Bij de meeste kinderen verloopt dat leerproces zonder al te grote moeilijkheden.
Toch lijkt de groep kinderen die het lezen maar niet onder de knie krijgt, evenredig aan de groeiende aandacht voor dit probleem groter te worden. Uitgevers en opvoeders maken zich daar terecht zorgen over en zoeken naar formules voor het opheffen van dat probleem. Series makkelijk te lezen boekjes worden ontwikkeld: brave, knappe, verantwoorde boekjes met verantwoorde zinnen en woorden erin, met een beperkt aantal lettergrepen en woordstructuren, en inhoudelijk aangepast aan de belevingswereld van de beoogde doelgroep. De resultaten van al die zorg vermogen echter zelden de vleugels der verbeeldingskracht in beweging te zetten. Dat betekent dat deze lezers niet veel verder zullen komen dan decoderen; dat de rijkdom van de literatuur voor hen vaak een gesloten hoofdstuk zal blijven.
Wie bij zichzelf nagaat hoe hij of zij heeft leren lezen, zal zich maar weinig kunnen herinneren van het technische leerproces, maar des te meer van de verrukking van ‘ik kan lezen’. Het eerste verhaal dat iets voor je betekende, inspirerend werkte, spanning, herkenning of emotie opriep, een gevoel dat je kende van eerdere voorleeservaringen, maar nu dankzij eigen inspanningen!

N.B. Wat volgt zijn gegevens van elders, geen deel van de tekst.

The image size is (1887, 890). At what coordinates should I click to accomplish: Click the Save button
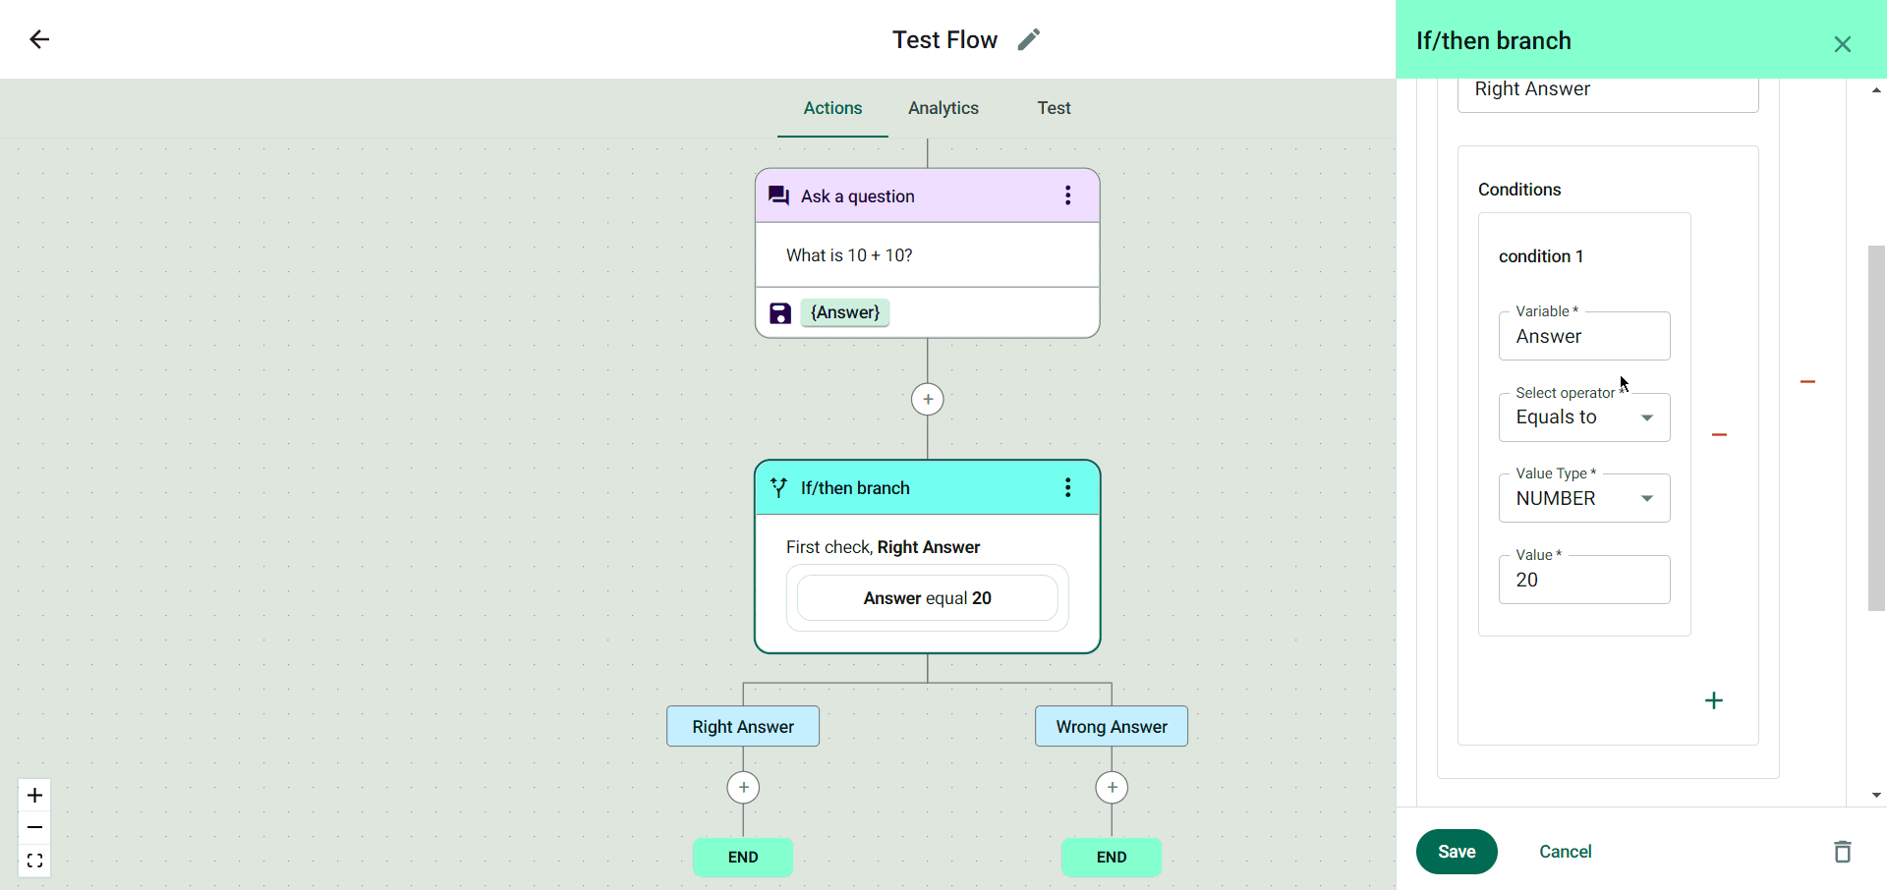[x=1457, y=852]
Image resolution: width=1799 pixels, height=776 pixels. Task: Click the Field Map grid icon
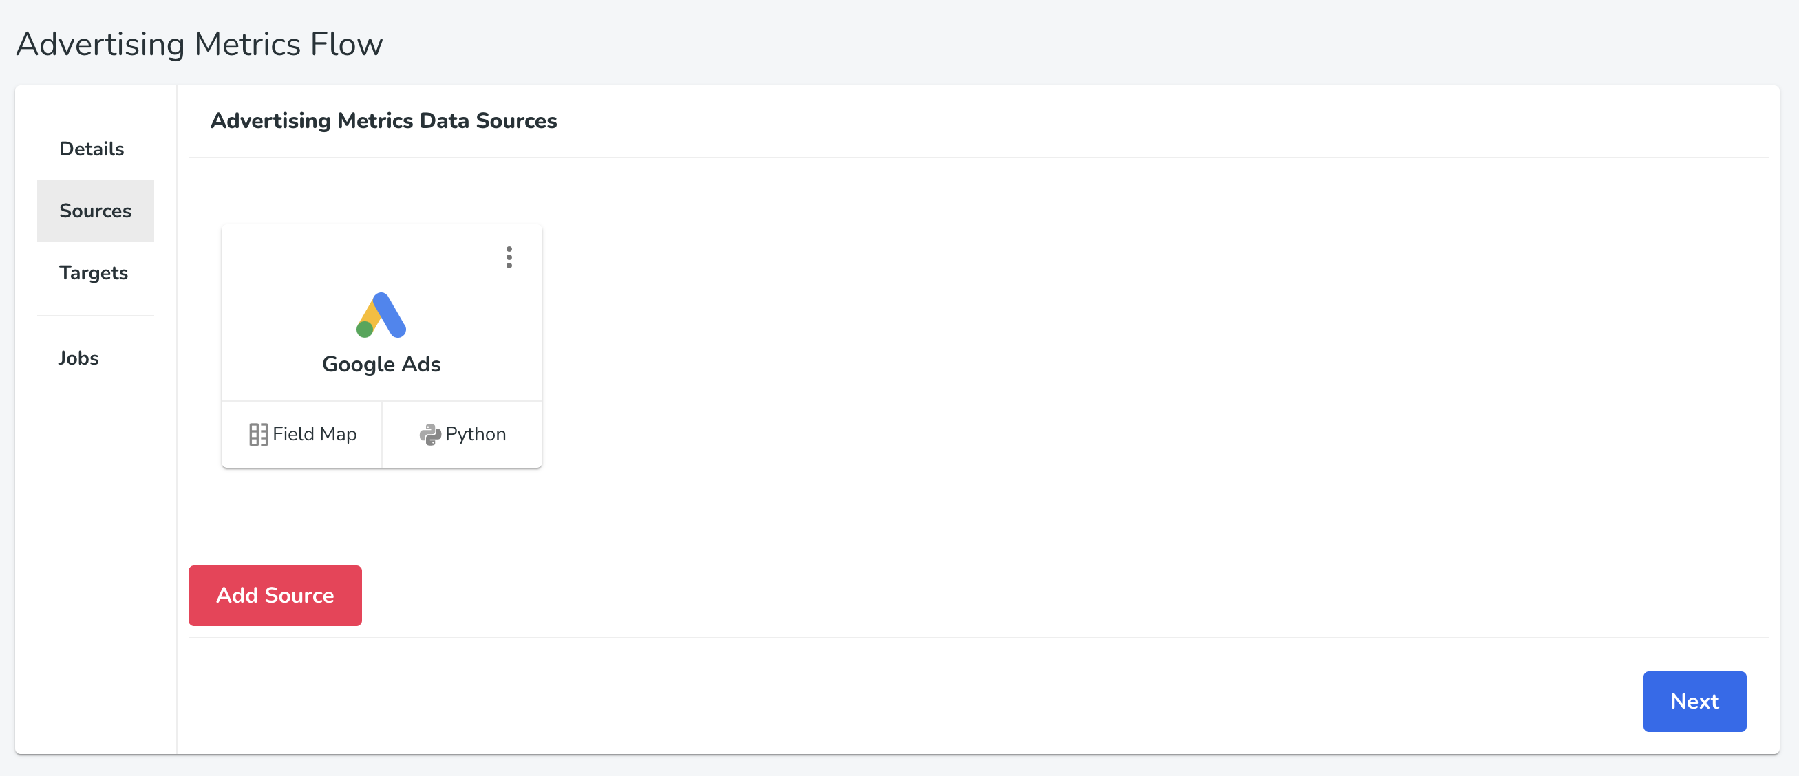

Wie nooit door een tekst gegrepen wordt, zal - alle goede bedoelingen ten spijt - niet verder komen dan technisch decoderen. Plezier in lezen, verwondering om wat taal vermag, kan alleen ontstaan als de betovering van de tekst aan den lijve is ervaren. Vandaar dat ik me voor dit nummer wil concentreren op de betoverende werking van taal die alleen dankzij het samenspel van vorm en betekenis tot stand kan komen.

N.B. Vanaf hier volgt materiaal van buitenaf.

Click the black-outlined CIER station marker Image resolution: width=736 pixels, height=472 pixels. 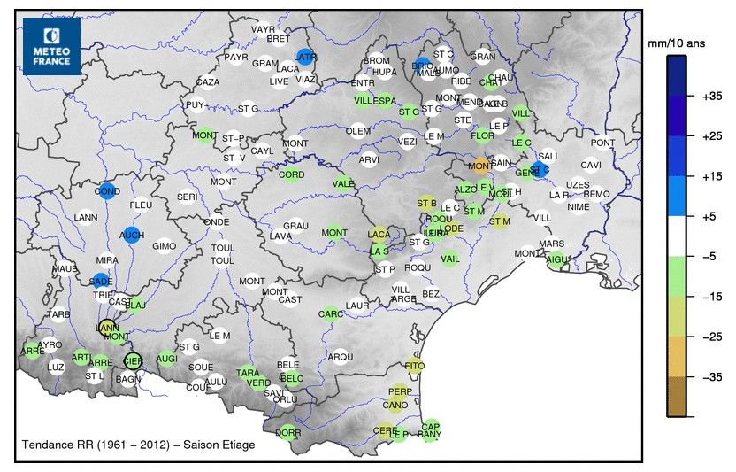tap(133, 360)
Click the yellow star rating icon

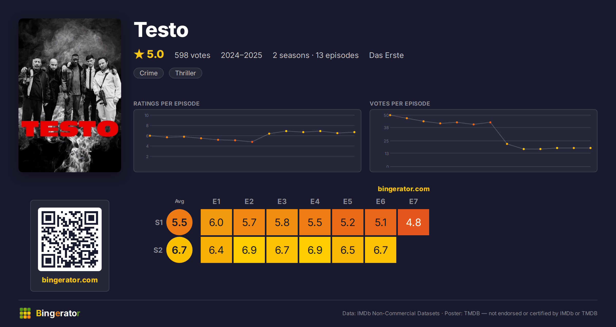pyautogui.click(x=139, y=54)
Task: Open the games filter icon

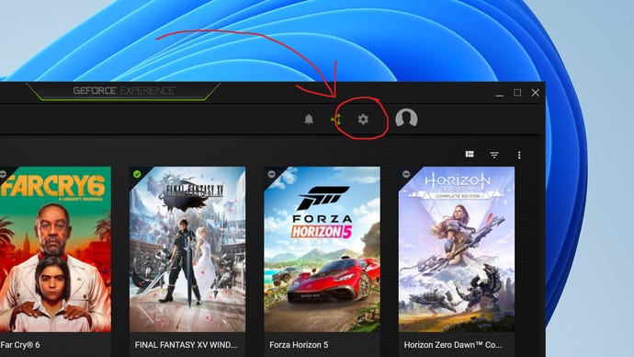Action: pyautogui.click(x=494, y=155)
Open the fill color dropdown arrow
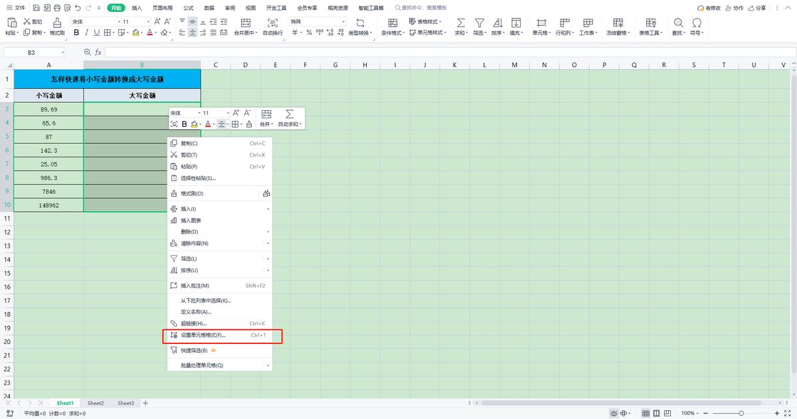797x419 pixels. [x=142, y=32]
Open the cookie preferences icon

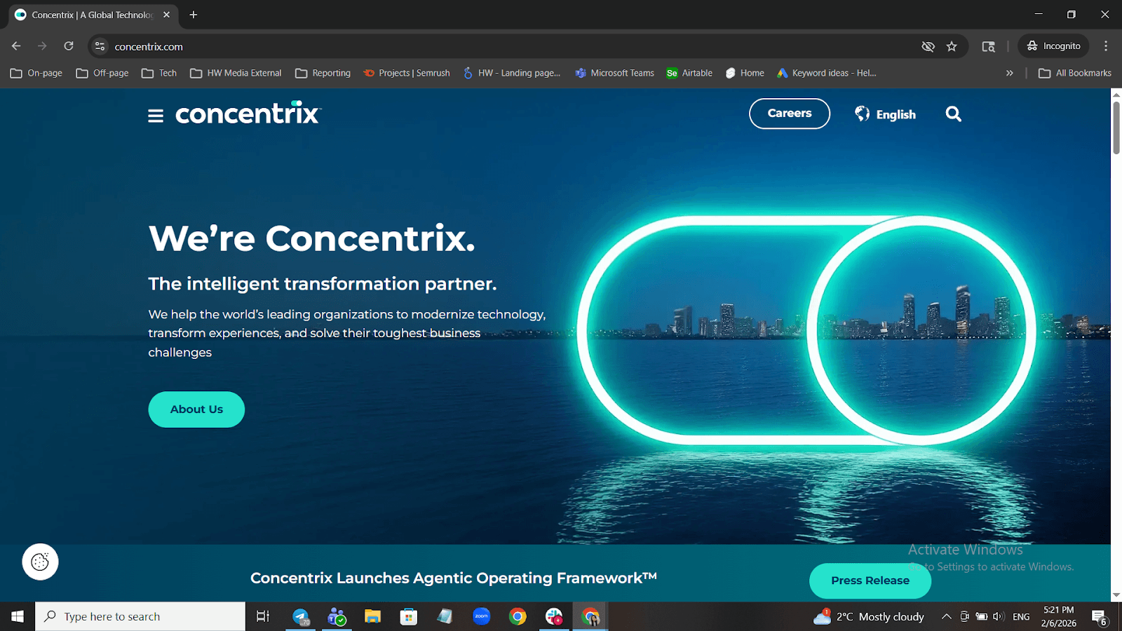pos(40,562)
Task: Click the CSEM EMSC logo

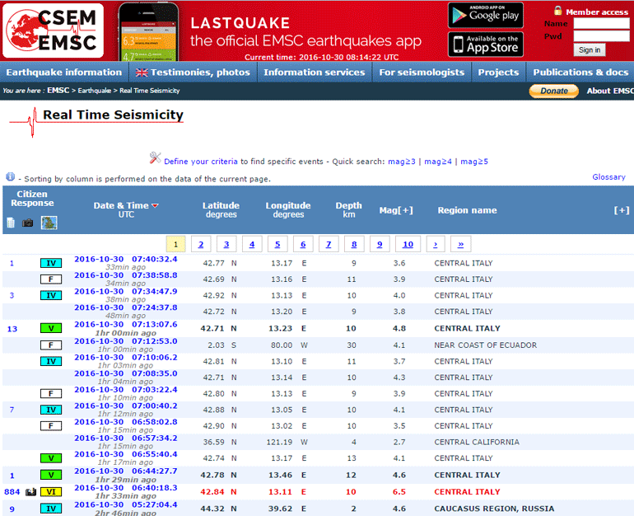Action: pyautogui.click(x=52, y=30)
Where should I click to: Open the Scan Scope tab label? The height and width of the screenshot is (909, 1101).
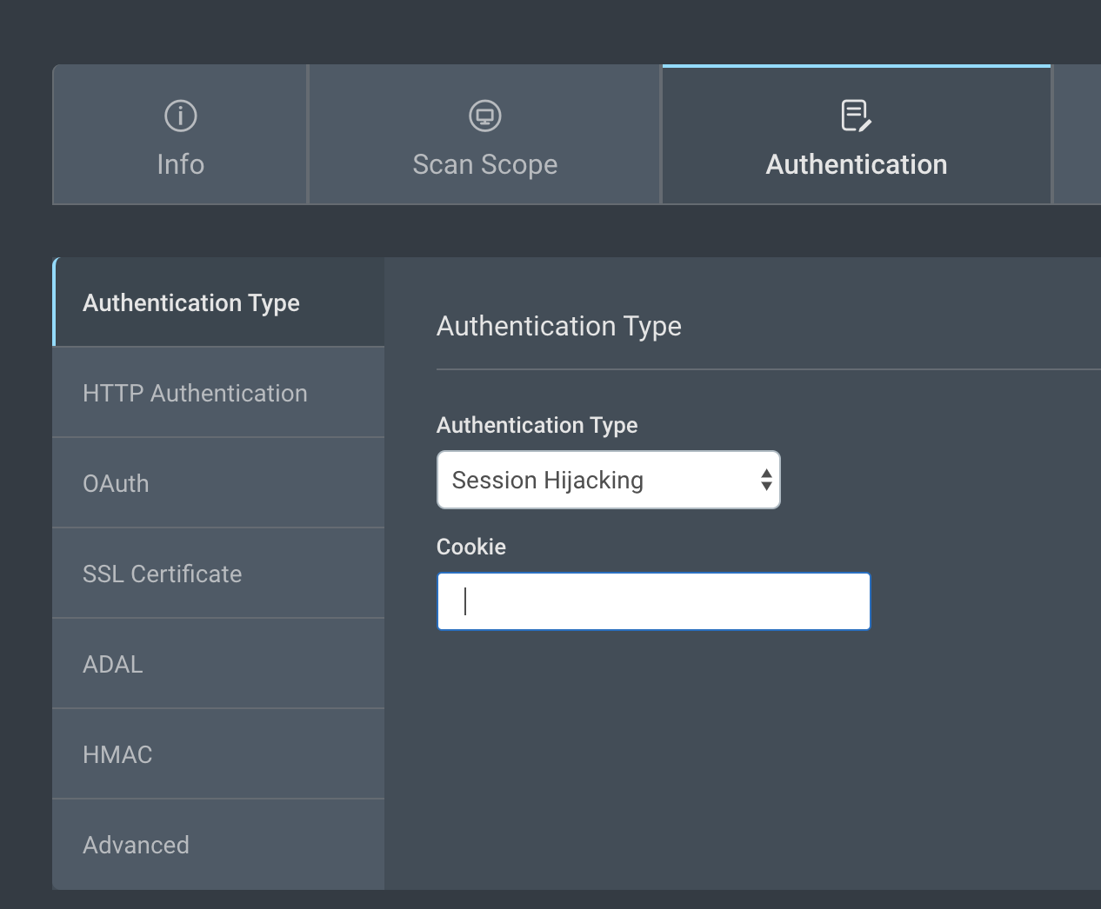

Zwijsen, de uitgeverij die onvermoeibaar op zoek is naar materiaal dat de leesbereidheid van kinderen vergroot en daarom menig makkelijk-lezen-boek in haar fonds stopt, heeft een serie Taalverhalen op de markt gebracht. De ideeën zijn uit de koker van Robert Francissen en de illustraties in Een raar verhaal, Streng geheim en Popstory van Jan Jutte en Georgien Overwater (Zwijsen, ƒ 14,75 / Bfr 295, docentenmateriaal ƒ 10,- / Bfr 200).

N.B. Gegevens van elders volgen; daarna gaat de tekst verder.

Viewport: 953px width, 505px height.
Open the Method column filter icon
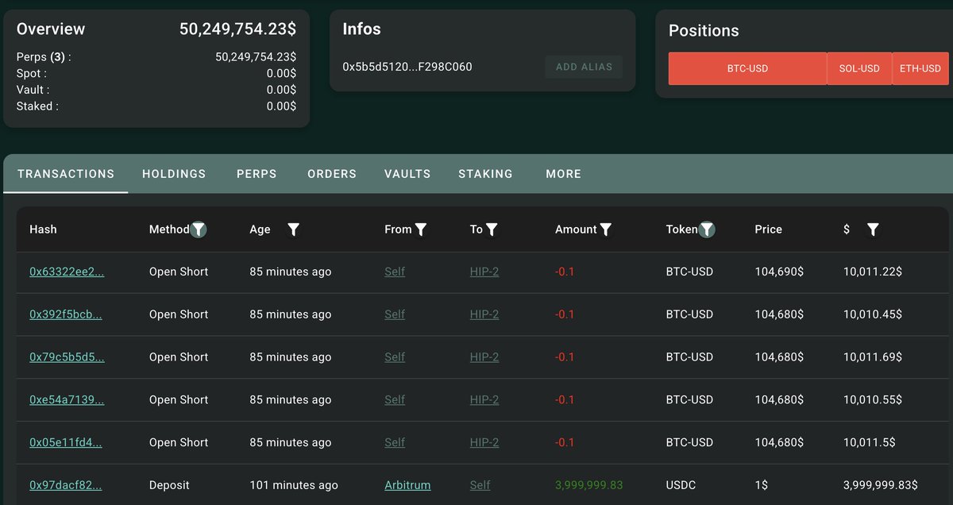coord(199,229)
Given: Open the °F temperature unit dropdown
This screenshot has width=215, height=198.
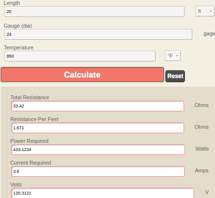Looking at the screenshot, I should pyautogui.click(x=172, y=56).

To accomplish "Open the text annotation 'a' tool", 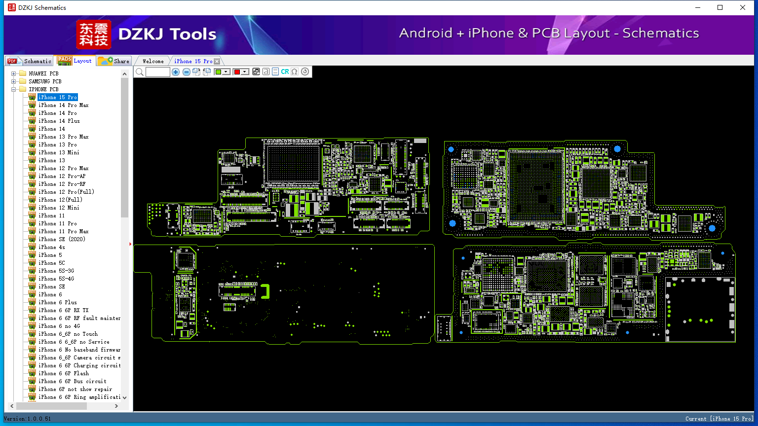I will click(266, 71).
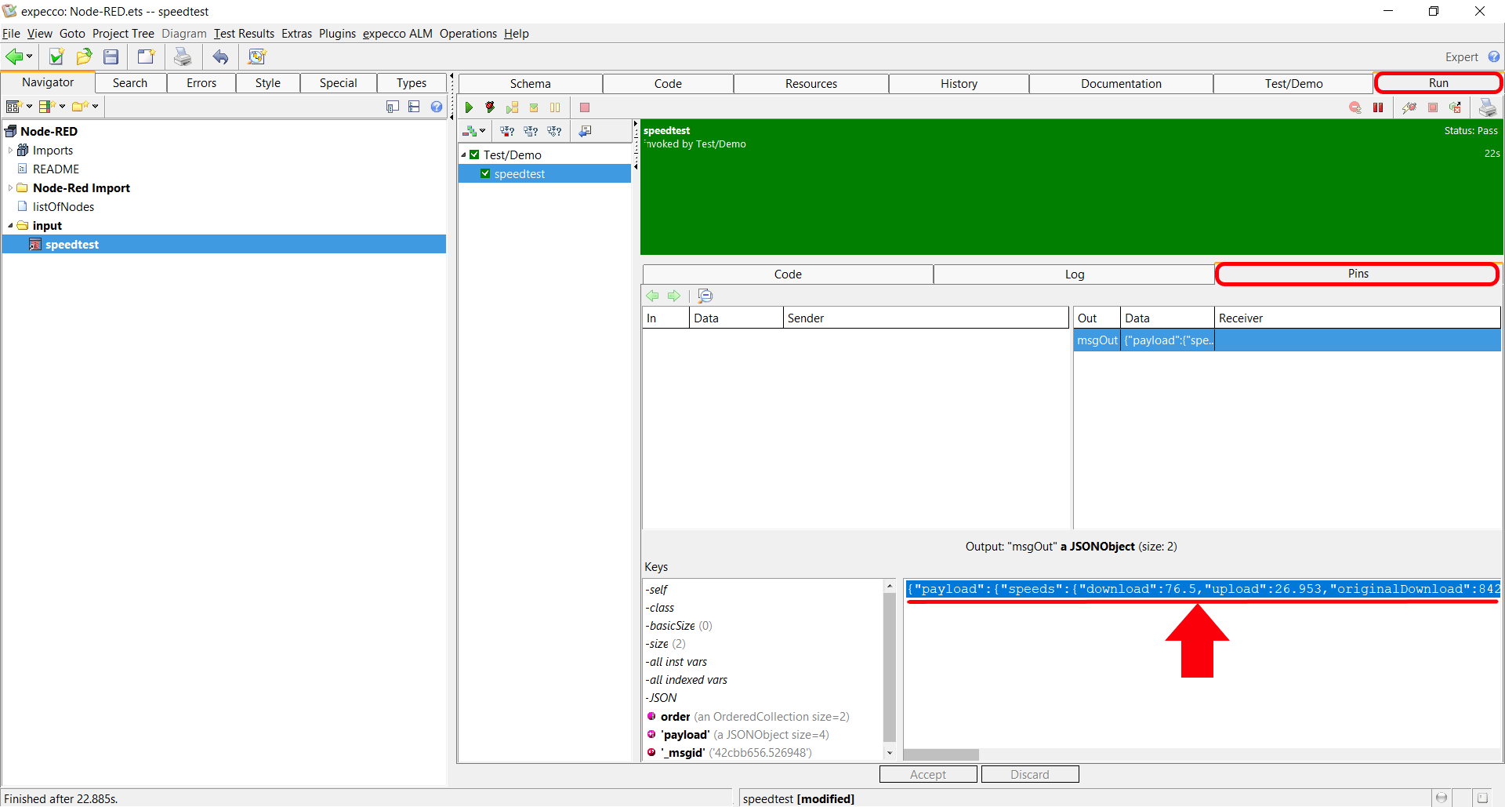Toggle the Test/Demo checkbox in run tree
The width and height of the screenshot is (1505, 807).
pyautogui.click(x=474, y=155)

‘Eigenlijk zijn alle verhalen taalverhalen. Alle verhalen zijn van taal gemaakt. Maar deze Taalverhalen gaan ook over taal. Over hoe taal in elkaar zit en wat je ermee kunt doen’, aldus de toelichting op de achterflap. En vervolgens laat deze cursus - want dat is het - zien dat er meer kan staan dan wat er staat, dat taal soms net een puzzel is waarin je van alles kunt ontdekken: eigenaardigheden van mensen en voorwerpen of produkten, rijmklanken, overeenkomsten en verschillen, geheimen etc. Er staan suggesties in voor woordspelletjes, voor verzamelingen en voor geheimschriften en dat alles om oog en oor te krijgen voor de raadselachtige betovering van taal. Opperlandse spelletjes met het omdraaien, inkorten en aaneenrijgen van woorden en dubbele betekenissen. Leuk om in de klas of bibliotheek te gebruiken met groepen kinderen.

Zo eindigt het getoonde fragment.